Les faits remontent à une séquence diffusée sur les réseaux sociaux, dans laquelle Raouf Belkacemi apparaît en train de plaisanter sous la pression et l’intensité émotionnelle du match des Verts. L’influenceur avait alors déclaré, sur le ton de l’humour, qu’il risquait de « s'uriner dessus » tant le stress était fort. Dans la vidéo incriminée, il n’a toutefois jamais commis l’acte qui lui a été reproché.

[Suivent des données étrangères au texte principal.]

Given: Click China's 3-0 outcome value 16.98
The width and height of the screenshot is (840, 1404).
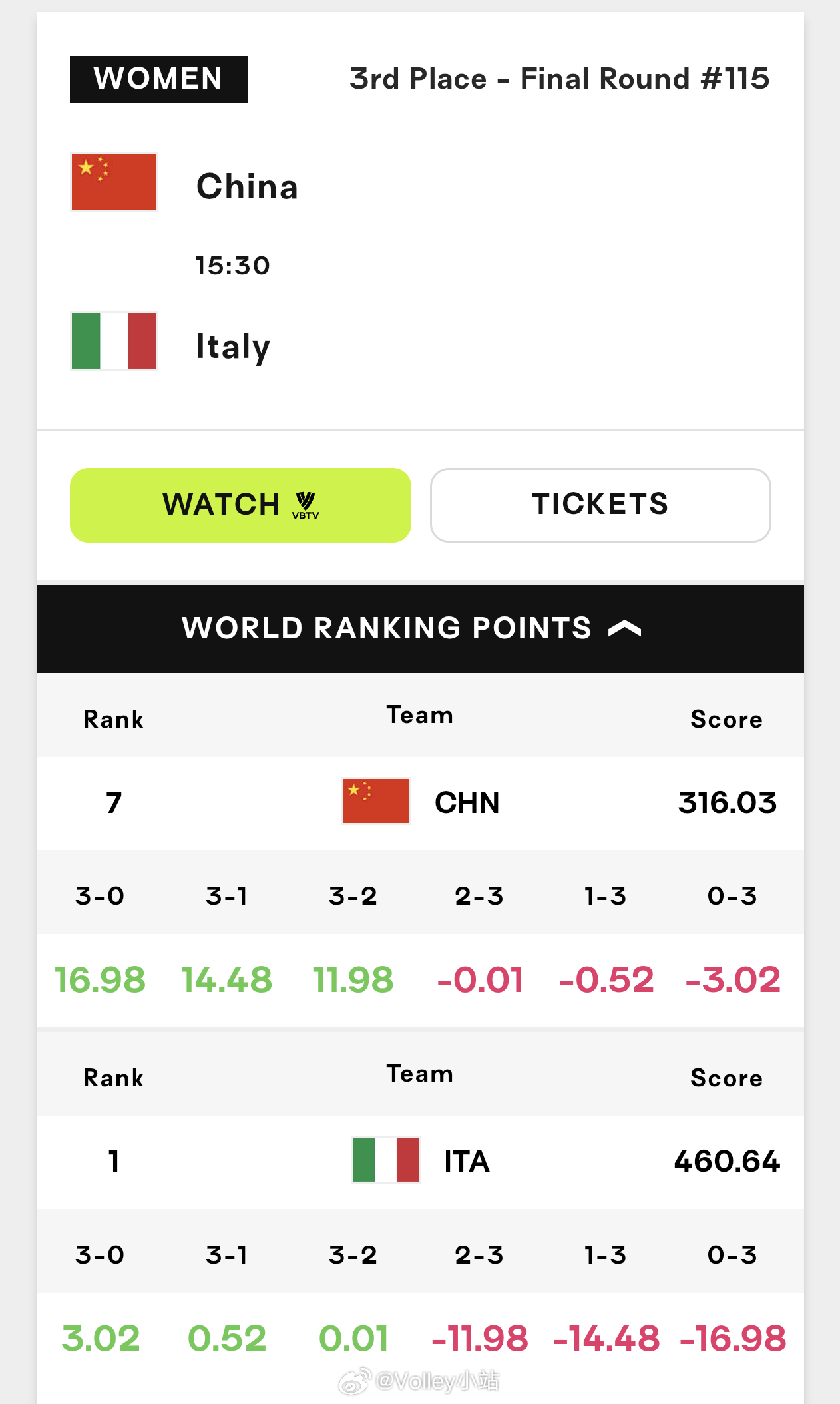Looking at the screenshot, I should click(x=100, y=980).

Il s’agissait clairement d’une blague : Raouf Belkacemi avait filmé une flaque de soda renversé au sol, en ironisant dessus et en laissant entendre, de manière humoristique, qu’il s’agissait de cela. Une mise en scène assumée, qui relevait du canular et non d’un comportement réel dans l’enceinte sportive.

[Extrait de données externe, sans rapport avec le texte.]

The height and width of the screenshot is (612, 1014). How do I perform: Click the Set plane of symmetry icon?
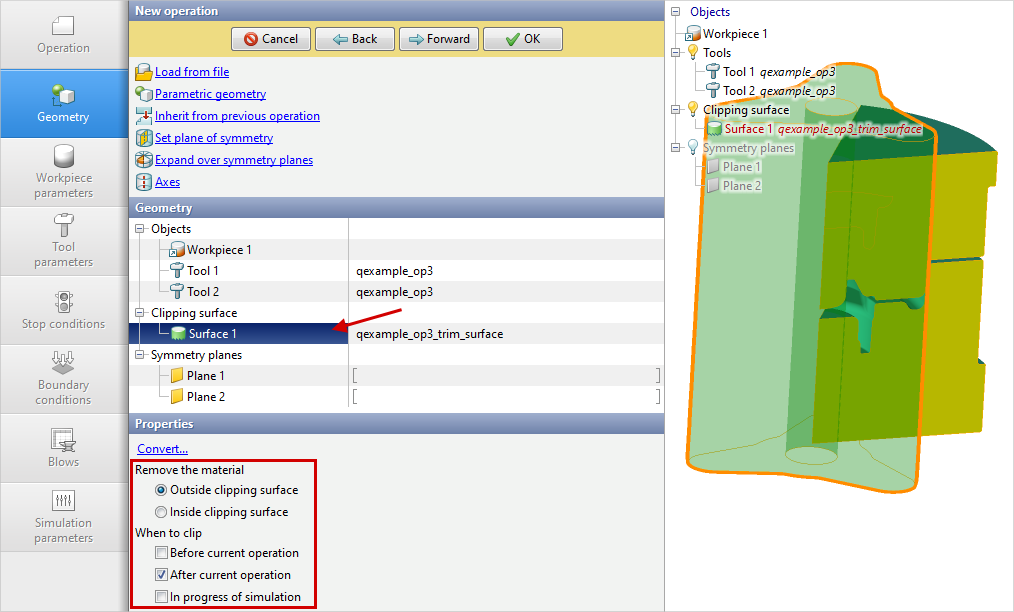[143, 138]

Malgré ces précisions, l’affaire a pris une tournure judiciaire sévère. Placé en détention provisoire, l’influenceur algérien a vu son dossier s’alourdir, dans un contexte jugé par beaucoup comme excessif. Sur les réseaux sociaux, de nombreux internautes dénoncent un acharnement et parlent d’une injustice, estimant que la sanction ne correspond ni aux faits réels ni à l’intention humoristique de la vidéo.
L’affaire a également pris une dimension numérique, après des menaces de cyberattaques attribuées à un collectif de hackers, visant la Fédération marocaine de football. Un épisode qui illustre, une fois de plus, à quel point une simple séquence virale peut dégénérer en crise judiciaire et diplomatique, au détriment de la liberté d’expression et du bon sens.